Your objective: Write out exactly the lines of the entries below, from the first through the line containing "Image resolution: width=1007", and nothing beyond them.

Data records:
==========
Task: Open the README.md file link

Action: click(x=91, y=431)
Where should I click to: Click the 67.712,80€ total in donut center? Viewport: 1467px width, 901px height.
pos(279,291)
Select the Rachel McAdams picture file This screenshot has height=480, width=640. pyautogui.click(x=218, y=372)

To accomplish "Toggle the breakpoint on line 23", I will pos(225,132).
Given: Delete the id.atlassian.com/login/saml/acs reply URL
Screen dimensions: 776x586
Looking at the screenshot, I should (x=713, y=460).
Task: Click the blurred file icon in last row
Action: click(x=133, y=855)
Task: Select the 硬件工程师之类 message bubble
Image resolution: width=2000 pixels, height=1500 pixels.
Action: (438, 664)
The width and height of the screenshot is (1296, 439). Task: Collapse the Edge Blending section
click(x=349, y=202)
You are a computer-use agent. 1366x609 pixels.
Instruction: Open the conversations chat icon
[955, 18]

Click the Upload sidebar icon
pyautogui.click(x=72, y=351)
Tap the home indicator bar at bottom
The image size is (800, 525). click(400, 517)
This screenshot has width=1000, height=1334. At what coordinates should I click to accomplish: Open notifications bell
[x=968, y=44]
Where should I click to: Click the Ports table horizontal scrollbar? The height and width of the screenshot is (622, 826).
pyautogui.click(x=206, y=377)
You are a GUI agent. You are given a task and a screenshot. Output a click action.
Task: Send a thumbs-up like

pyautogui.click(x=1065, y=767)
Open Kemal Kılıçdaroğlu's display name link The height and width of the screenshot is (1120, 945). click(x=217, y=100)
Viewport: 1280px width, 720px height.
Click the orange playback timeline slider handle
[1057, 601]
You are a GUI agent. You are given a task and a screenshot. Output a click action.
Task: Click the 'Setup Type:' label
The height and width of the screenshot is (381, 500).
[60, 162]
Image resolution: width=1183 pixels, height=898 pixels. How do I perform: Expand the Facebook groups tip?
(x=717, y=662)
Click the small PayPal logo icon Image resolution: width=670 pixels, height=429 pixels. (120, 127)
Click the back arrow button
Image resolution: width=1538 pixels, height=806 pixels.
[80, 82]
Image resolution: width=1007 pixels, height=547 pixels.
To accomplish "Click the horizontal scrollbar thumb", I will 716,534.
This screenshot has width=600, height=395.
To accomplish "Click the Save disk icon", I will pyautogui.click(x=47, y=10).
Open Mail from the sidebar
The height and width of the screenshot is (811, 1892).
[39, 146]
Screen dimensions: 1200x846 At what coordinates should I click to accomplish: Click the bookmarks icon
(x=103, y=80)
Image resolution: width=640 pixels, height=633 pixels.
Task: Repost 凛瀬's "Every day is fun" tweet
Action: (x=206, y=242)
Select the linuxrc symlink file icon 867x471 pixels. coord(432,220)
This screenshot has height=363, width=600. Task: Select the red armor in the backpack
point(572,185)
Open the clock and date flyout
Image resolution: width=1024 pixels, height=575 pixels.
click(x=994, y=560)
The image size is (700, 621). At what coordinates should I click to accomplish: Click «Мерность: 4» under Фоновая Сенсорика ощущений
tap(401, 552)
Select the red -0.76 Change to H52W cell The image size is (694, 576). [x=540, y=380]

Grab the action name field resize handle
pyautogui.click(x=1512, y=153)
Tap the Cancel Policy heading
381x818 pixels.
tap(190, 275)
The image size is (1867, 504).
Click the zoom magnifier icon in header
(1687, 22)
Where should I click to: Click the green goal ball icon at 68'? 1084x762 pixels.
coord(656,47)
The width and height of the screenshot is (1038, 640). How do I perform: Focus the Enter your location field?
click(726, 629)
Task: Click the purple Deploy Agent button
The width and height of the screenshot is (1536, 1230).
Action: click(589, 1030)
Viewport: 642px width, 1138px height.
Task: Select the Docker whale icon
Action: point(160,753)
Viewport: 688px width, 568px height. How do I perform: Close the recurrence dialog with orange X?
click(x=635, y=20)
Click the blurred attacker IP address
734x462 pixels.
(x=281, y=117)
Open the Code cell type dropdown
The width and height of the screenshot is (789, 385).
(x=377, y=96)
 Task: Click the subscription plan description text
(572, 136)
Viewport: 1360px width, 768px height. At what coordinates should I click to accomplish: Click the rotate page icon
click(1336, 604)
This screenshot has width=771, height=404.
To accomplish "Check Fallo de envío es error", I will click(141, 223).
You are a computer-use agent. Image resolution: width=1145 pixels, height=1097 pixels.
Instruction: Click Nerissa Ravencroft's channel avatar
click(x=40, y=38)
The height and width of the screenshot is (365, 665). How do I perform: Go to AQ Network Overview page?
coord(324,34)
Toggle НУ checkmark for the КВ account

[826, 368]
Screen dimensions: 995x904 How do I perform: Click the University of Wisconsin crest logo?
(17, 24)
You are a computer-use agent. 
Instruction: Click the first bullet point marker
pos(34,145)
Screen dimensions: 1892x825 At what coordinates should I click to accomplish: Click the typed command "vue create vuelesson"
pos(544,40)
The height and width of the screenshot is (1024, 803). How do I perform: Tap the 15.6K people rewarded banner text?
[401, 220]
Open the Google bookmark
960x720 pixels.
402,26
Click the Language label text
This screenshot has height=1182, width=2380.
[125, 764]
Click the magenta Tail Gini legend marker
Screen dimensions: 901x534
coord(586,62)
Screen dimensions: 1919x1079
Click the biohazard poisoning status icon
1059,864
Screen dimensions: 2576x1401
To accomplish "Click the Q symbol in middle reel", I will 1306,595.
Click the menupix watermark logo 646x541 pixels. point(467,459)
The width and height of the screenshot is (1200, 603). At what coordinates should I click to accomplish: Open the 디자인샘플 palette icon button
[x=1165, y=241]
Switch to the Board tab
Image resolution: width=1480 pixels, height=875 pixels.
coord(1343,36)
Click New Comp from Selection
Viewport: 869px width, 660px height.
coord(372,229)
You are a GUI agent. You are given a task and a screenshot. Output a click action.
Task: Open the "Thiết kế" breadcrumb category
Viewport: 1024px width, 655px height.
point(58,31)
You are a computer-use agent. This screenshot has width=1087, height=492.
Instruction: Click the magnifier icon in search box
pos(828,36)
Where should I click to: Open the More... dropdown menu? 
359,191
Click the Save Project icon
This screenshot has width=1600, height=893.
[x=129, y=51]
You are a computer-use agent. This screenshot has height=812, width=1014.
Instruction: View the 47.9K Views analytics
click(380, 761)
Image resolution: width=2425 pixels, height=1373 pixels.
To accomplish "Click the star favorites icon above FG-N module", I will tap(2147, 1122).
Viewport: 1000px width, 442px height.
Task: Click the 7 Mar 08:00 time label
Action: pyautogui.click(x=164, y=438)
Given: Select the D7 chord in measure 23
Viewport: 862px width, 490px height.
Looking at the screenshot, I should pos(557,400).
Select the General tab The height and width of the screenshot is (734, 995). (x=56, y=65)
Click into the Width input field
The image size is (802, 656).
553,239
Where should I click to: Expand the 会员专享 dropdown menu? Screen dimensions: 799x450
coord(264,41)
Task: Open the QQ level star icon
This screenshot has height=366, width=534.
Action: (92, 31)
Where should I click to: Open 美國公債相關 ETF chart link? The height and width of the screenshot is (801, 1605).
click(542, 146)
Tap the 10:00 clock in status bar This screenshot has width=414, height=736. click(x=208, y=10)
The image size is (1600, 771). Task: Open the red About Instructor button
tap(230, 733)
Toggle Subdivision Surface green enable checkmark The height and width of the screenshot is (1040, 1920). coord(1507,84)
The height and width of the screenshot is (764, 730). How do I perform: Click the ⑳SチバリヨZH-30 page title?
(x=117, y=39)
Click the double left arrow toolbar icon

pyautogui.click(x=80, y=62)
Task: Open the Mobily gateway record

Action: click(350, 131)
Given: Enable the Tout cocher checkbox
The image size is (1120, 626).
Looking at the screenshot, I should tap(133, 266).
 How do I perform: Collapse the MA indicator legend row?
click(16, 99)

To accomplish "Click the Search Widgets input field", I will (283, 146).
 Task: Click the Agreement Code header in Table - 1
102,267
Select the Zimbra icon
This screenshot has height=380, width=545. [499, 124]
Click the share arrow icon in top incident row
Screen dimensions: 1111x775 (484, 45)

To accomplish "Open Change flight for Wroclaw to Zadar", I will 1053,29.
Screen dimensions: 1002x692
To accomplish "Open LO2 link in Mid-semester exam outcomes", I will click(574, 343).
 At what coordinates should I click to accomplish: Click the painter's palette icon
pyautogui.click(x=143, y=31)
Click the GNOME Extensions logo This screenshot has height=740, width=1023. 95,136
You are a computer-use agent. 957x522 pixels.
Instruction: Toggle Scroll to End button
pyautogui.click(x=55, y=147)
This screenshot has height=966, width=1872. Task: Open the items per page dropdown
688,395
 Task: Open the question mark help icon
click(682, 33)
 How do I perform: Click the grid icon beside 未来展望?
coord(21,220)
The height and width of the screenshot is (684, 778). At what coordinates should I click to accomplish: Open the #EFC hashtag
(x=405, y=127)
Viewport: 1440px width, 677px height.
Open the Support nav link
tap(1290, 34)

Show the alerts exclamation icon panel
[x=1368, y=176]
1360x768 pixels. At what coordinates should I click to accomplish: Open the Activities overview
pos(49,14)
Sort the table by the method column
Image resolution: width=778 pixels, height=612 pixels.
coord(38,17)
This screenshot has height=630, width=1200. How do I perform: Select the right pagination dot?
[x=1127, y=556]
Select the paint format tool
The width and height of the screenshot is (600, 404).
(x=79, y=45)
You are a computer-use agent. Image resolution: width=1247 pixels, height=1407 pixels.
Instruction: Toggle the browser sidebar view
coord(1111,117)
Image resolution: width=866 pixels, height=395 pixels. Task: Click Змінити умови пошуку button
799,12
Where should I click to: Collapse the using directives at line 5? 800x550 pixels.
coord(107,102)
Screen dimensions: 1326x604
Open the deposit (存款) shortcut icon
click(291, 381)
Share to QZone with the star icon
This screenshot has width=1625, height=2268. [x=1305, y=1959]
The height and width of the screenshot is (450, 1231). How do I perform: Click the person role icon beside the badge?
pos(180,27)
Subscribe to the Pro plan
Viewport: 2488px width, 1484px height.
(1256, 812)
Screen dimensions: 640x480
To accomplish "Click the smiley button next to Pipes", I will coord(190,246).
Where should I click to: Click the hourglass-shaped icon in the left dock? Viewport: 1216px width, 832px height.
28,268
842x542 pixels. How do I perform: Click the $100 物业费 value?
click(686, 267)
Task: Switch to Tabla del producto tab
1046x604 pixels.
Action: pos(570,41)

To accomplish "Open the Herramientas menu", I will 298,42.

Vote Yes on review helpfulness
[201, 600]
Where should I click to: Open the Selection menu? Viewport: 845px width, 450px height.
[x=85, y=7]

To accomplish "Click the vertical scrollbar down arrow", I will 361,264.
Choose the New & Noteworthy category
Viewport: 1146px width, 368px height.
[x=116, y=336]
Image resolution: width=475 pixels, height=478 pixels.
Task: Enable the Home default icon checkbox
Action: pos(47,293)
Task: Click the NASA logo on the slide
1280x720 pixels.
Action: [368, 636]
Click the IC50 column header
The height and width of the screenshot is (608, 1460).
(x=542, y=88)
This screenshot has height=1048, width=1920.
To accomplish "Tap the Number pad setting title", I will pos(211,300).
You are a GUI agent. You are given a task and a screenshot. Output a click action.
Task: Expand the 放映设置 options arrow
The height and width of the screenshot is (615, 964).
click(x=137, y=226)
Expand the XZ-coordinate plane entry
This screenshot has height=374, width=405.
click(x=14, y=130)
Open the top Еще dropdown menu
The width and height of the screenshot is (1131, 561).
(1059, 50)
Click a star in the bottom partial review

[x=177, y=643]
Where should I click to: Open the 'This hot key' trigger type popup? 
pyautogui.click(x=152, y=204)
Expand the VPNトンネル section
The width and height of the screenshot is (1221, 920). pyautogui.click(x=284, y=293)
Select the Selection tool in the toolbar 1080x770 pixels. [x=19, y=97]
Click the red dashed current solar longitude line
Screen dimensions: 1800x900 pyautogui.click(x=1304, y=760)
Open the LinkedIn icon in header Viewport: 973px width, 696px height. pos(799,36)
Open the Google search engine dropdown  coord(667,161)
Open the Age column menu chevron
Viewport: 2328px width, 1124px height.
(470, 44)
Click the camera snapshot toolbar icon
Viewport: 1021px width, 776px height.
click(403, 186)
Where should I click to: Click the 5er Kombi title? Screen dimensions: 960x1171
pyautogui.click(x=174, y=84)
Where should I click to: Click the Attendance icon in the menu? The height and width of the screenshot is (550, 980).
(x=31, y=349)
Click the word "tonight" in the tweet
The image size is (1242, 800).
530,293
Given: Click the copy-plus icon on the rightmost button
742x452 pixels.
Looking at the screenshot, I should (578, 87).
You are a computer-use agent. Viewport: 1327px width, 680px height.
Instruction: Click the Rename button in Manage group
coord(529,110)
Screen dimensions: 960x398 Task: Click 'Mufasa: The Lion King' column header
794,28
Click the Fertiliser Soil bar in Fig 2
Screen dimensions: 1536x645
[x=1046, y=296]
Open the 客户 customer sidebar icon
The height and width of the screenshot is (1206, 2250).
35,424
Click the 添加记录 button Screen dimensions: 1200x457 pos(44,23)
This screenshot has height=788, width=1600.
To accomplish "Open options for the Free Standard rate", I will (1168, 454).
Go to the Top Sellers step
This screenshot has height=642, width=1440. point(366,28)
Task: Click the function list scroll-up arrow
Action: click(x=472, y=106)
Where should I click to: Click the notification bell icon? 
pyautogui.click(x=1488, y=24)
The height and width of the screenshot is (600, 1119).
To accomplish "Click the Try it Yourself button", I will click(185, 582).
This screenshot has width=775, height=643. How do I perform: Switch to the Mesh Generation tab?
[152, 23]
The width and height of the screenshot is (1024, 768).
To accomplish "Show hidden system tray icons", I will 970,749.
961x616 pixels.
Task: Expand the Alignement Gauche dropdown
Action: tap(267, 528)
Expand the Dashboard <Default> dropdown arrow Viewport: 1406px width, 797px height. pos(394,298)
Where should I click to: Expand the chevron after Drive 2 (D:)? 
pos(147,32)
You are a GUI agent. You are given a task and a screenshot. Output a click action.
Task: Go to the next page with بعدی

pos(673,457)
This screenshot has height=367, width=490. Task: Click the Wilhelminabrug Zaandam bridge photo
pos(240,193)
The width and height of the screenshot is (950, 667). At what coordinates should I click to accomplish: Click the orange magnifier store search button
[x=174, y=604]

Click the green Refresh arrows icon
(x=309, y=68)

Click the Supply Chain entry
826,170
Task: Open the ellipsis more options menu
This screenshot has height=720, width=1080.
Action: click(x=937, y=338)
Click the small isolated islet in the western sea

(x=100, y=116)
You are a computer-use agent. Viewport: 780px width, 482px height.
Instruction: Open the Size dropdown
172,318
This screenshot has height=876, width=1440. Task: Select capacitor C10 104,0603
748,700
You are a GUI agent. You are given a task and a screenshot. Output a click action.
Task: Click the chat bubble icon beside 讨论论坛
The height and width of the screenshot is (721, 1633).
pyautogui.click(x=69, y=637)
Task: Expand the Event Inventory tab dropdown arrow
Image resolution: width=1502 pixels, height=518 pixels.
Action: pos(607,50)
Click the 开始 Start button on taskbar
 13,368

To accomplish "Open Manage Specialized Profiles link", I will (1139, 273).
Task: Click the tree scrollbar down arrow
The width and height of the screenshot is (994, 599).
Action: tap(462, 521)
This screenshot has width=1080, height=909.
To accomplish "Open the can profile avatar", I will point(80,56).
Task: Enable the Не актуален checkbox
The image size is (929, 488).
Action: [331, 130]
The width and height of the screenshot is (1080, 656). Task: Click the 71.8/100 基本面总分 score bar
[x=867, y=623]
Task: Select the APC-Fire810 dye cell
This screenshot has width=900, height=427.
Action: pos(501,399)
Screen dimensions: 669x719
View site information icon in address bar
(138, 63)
==========
Exercise result:
Task: Open the README.md file link

Action: click(x=91, y=431)
Where should I click to: Click the 67.712,80€ total in donut center? Viewport: 1467px width, 901px height.
pos(279,291)
Select the Rachel McAdams picture file This screenshot has height=480, width=640. pyautogui.click(x=218, y=372)

To accomplish "Toggle the breakpoint on line 23", I will pos(225,132).
Given: Delete the id.atlassian.com/login/saml/acs reply URL
Screen dimensions: 776x586
Looking at the screenshot, I should (x=713, y=460).
Task: Click the blurred file icon in last row
Action: click(x=133, y=855)
Task: Select the 硬件工程师之类 message bubble
Image resolution: width=2000 pixels, height=1500 pixels.
Action: (438, 664)
The width and height of the screenshot is (1296, 439). Task: Collapse the Edge Blending section
click(x=349, y=202)
You are a computer-use agent. 1366x609 pixels.
Instruction: Open the conversations chat icon
[955, 18]

Click the Upload sidebar icon
pyautogui.click(x=72, y=351)
Tap the home indicator bar at bottom
The image size is (800, 525). click(400, 517)
This screenshot has width=1000, height=1334. At what coordinates should I click to accomplish: Open notifications bell
[x=968, y=44]
Where should I click to: Click the Ports table horizontal scrollbar? The height and width of the screenshot is (622, 826).
pyautogui.click(x=206, y=377)
You are a GUI agent. You are given a task and a screenshot. Output a click action.
Task: Send a thumbs-up like

pyautogui.click(x=1065, y=767)
Open Kemal Kılıçdaroğlu's display name link The height and width of the screenshot is (1120, 945). click(x=217, y=100)
Viewport: 1280px width, 720px height.
Click the orange playback timeline slider handle
[1057, 601]
You are a GUI agent. You are given a task and a screenshot. Output a click action.
Task: Click the 'Setup Type:' label
The height and width of the screenshot is (381, 500).
[60, 162]
Image resolution: width=1183 pixels, height=898 pixels. How do I perform: Expand the Facebook groups tip?
(x=717, y=662)
Click the small PayPal logo icon Image resolution: width=670 pixels, height=429 pixels. (120, 127)
Click the back arrow button
Image resolution: width=1538 pixels, height=806 pixels.
[80, 82]
Image resolution: width=1007 pixels, height=547 pixels.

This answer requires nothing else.